__Information supplied__:
⟨
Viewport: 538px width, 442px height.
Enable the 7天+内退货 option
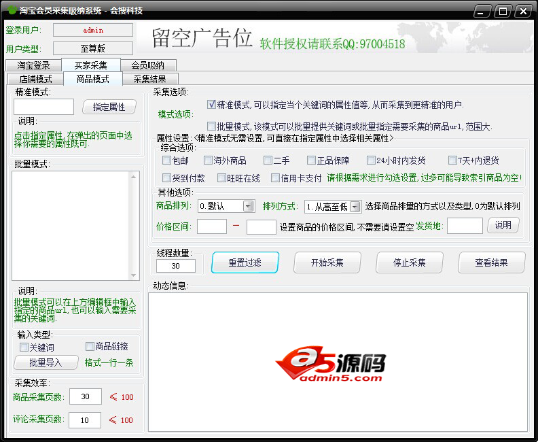(452, 160)
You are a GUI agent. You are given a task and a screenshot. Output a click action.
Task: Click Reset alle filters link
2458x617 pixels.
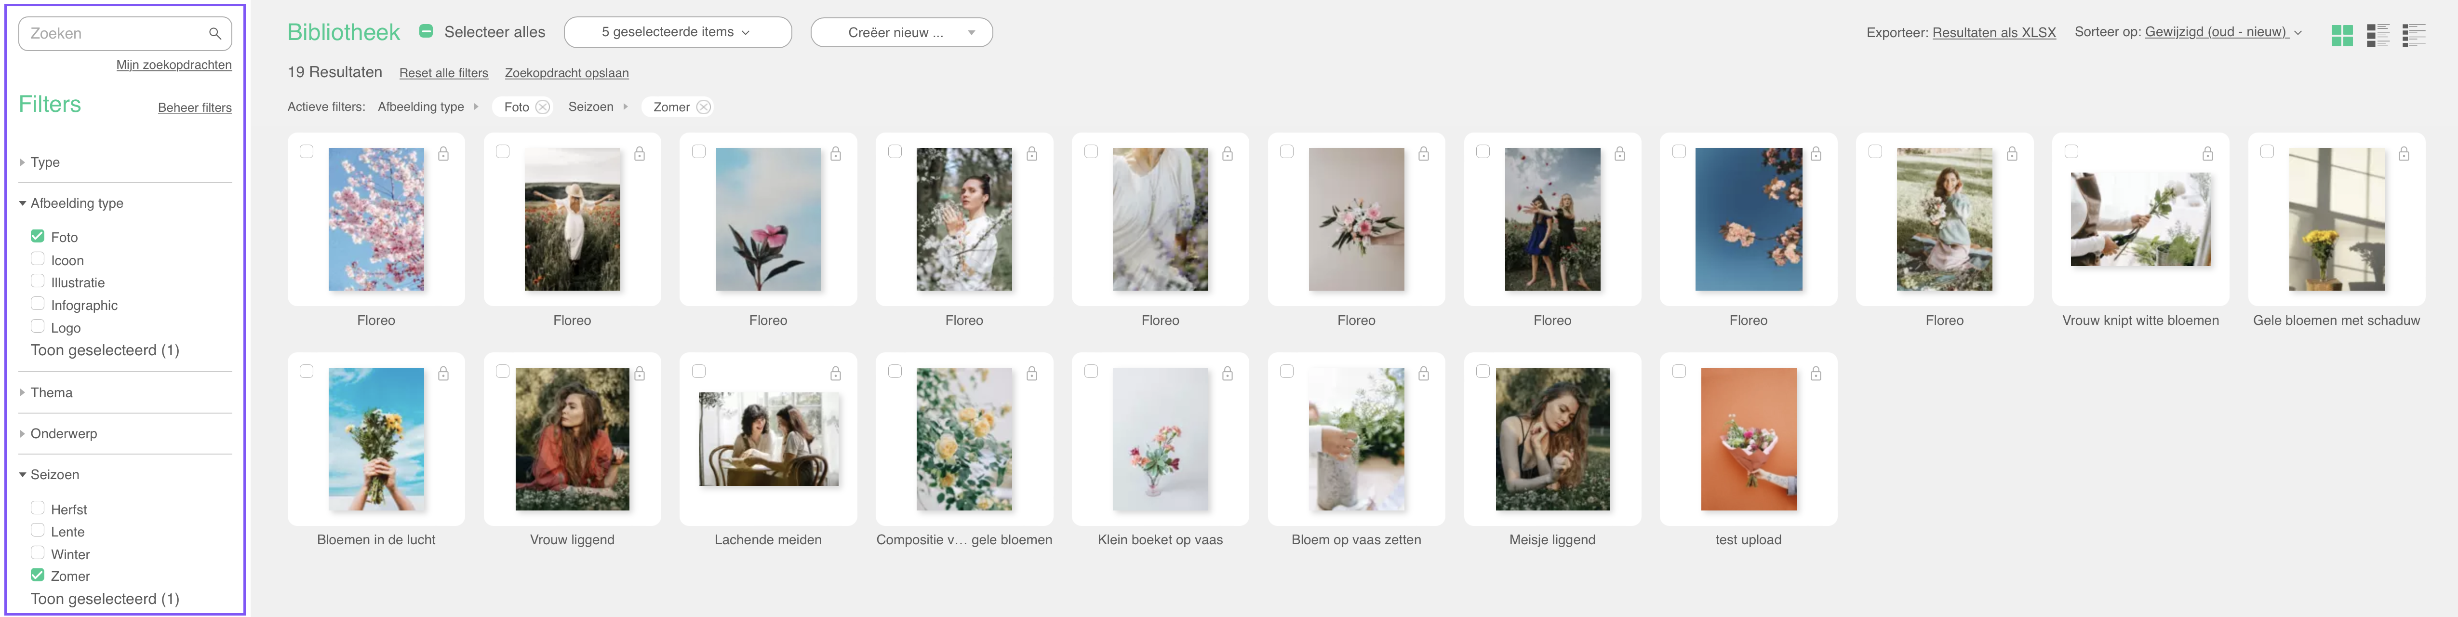pos(444,73)
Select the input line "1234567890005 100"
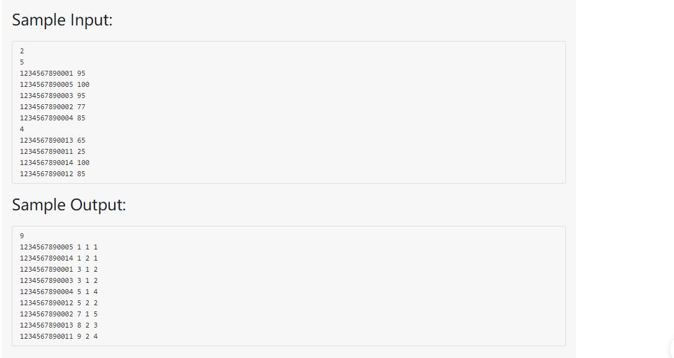Screen dimensions: 674x358 [55, 84]
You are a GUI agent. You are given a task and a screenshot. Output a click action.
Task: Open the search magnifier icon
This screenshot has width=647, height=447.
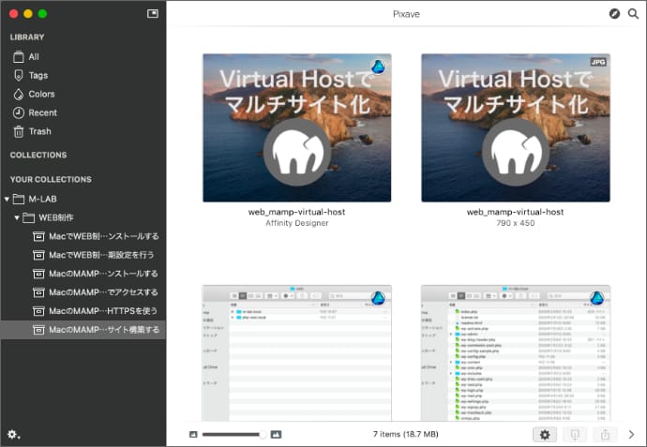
⟩
__Problem__: Only the pictures are to be left out; all other material is to be output exactly.

__Task output__:
Viewport: 538px width, 442px height.
Enable the 7天+内退货 option
(452, 160)
You are a GUI agent. You are given a task and a screenshot. Output a click action.
Task: Click Reset alle filters link
2458x617 pixels.
pos(444,73)
Select the input line "1234567890005 100"
Screen dimensions: 674x358 [55, 84]
You are a GUI agent. You are given a task and a screenshot. Output a click action.
Task: Open the search magnifier icon
This screenshot has width=647, height=447.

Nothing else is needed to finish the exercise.